In many scientific applications, it is necessary to distinguish the direction of passing neutrons. Traditionally, this has been a difficult thing to do inasmuch as neutrons are neutrally charged and therefore do not, by themselves, produce an electrical ionization in materials.
The prior art includes a number of detectors utilizing a converter layer of hydrogenous material, such as polyethylene adjacent to a silicon detector. When a neutron of sufficient energy passes through the hydrogenous layer, one or more protons will be liberated and the passage of these protons through the silicon layer results in the generation of a measurable electrical potential. However, these basic structures are only capable of detecting the presence of neutron flux, but are incapable of distinguishing the direction of this flux.

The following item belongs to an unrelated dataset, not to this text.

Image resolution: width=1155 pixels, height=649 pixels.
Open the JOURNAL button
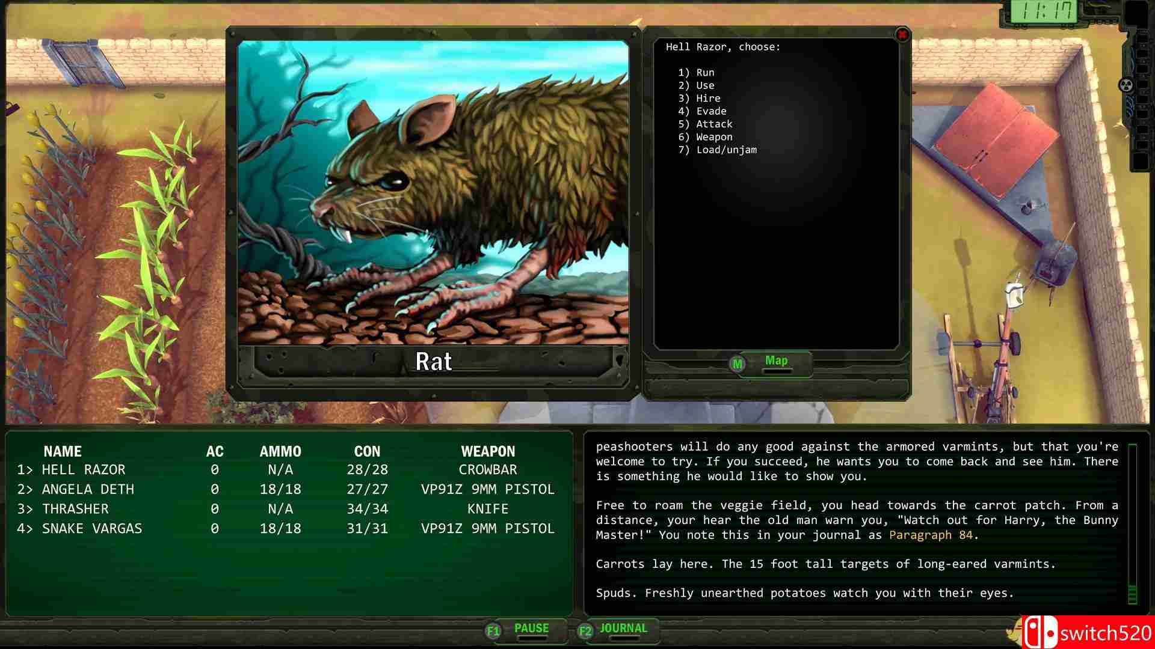623,629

A recent concept proposed by Los Alamos National Laboratory incorporates a stacked structure of single alternating hydrogenous and silicon layers. The direction of incidence for a neutron can be deduced by measuring the track and total energy of a recoil proton as it passes through the detector. However, the concept requires a very highly segmented detector (e.g. microstrips) and copious signal processing as well as data analysis.

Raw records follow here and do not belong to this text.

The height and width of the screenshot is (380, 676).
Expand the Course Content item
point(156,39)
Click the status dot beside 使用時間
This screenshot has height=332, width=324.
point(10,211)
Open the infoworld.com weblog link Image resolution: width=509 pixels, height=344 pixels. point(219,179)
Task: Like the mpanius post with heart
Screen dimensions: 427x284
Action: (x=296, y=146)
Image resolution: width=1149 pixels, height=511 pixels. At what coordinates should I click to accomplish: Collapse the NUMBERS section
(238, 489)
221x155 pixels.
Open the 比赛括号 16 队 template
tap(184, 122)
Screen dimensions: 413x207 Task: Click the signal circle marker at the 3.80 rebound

My previously mentioned co-pending application achieves directionality by unambiguously determining whether each neutron event is incident from the front or rear of the detector, with minimum signal processing and data analysis. In my prior invention hydrogenous layers are separated by stacked silicon particle detectors. An incident neutron passing through a first layer of hydrogenous material liberates a proton which then passes through the stacked particle silicon detector layers and deposits energy in each layer, the amount of which depends upon the thickness of a silicon layer and the proton-stopping power thereof. The signals produced by the silicon detectors are proportional to the energy loss in the detector layers and these will vary as the proton loses more and more energy during its travel through the silicon detector layers. Thus, a pattern of energy loss is established through the stack of silicon layers which, in turn, is indicative as to whether the neutron producing the recoil proton has entered the detector from a front direction or a rear direction. This determination may be made relatively simply and without the necessity of measuring the track and total energy of a recoil proton as it passes through the detector, as is the case with the most relevant prior art.
Although my prior invention operates satisfactorily, it relies upon the inclusion of more than three silicon detectors in each segment of a detector stack. This is a costly construction and adds to the size of a necessary unit. Also, the sensitivity or thresholding for my prior design required the switching of individual silicon detector layers from active to de-active states. This thresholding is therefore quantized in coarse, discrete levels.